Laser Light-Based Technique for Detection and Assessment of Localized Defects in Reflective Automotive Surfaces

Surface quality plays an important role on aesthetic appeal of any exterior component of a vehicle. As such, smooth and defect-free are some of the critical characteristics of an automotive surface. Numerous manufacturing-related factors such as production environment, substrate material, coating material, handling is known to generate defects to inherently decrease the overall quality of the external surface. Many of these defects tend to be localized while spreading over large areas of the surface. However, the vast majority of available systems are unable to unequivocally quantify surface defects, and, in most cases, the surface quality assessment is performed in a relative and rather qualitative manner. To address this, the main goal of the present study was to develop a new laser light-based technique capable to detect and quantify the localized defects that are present on the surface of reflective components for automotive exteriors.
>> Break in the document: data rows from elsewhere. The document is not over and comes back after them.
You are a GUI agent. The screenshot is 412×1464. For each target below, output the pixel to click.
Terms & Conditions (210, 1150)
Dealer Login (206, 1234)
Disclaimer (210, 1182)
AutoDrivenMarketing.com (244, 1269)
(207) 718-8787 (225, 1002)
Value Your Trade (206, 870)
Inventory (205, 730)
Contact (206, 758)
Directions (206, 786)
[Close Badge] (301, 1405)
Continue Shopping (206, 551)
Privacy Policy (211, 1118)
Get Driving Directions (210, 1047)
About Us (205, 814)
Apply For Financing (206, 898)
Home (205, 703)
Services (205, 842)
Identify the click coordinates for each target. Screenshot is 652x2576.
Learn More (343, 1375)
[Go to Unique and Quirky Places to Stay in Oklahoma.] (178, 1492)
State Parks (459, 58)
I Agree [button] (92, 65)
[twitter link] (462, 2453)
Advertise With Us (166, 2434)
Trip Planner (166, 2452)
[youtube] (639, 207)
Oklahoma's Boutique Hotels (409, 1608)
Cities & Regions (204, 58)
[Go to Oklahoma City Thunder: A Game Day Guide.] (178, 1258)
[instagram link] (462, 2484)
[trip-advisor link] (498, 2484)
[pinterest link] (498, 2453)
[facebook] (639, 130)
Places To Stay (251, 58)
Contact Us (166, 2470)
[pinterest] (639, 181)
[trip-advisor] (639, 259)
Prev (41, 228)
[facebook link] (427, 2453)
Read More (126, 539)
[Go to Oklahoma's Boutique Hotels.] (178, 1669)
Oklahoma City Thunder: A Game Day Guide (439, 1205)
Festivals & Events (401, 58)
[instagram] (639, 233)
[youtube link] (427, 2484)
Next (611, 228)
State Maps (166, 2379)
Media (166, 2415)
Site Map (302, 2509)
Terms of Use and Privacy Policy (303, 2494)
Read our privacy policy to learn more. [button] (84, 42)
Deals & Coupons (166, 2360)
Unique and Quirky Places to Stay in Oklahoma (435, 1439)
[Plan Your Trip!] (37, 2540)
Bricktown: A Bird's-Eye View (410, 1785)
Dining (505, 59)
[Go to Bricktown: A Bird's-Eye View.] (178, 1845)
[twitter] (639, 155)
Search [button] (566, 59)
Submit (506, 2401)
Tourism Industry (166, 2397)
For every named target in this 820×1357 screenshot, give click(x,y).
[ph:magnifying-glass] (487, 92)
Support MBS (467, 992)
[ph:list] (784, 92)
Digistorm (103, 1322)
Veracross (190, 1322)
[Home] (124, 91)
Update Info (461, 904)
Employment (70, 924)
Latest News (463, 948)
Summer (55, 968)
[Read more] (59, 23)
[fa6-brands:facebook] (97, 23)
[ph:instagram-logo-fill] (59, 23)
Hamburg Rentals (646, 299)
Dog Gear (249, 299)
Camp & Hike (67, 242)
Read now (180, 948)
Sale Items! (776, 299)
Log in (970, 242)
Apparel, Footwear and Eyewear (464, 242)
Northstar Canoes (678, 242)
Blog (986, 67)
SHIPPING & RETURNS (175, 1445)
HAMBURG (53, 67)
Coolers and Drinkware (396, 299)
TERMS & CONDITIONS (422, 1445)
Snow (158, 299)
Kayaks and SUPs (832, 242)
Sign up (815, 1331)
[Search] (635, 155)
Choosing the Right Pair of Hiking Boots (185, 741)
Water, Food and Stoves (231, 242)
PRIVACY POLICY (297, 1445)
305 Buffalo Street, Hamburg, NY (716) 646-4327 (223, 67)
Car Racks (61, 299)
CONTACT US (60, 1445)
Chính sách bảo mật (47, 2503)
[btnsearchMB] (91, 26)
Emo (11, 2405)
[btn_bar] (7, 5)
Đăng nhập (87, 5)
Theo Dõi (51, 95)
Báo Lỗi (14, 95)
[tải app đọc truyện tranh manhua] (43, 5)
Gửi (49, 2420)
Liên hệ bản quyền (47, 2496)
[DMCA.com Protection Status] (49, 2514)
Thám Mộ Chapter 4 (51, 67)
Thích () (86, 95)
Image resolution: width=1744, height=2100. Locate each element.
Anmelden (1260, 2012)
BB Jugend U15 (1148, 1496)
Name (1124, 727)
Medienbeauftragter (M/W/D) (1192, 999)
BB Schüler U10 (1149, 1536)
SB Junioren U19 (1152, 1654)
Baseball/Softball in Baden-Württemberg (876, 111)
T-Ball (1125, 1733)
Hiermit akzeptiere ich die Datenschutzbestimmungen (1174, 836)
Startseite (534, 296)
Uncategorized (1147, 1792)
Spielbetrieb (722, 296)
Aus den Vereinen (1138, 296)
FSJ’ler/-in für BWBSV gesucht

For this purpose, the setup of the proposed prototypical system was validated through a blend of optical simulations and experiments performed on concave and convex defects with determined geometries and with sizes placed in the sub-millimeter range. This type of knowledge is essential in understanding how the collimated fascicle of light is being redirected after interacting with localized surface defects. Future extensions of this work will target the more general case of globally spread defects of an undetermined shape that are - for instance - characteristic to painted automotive bodies.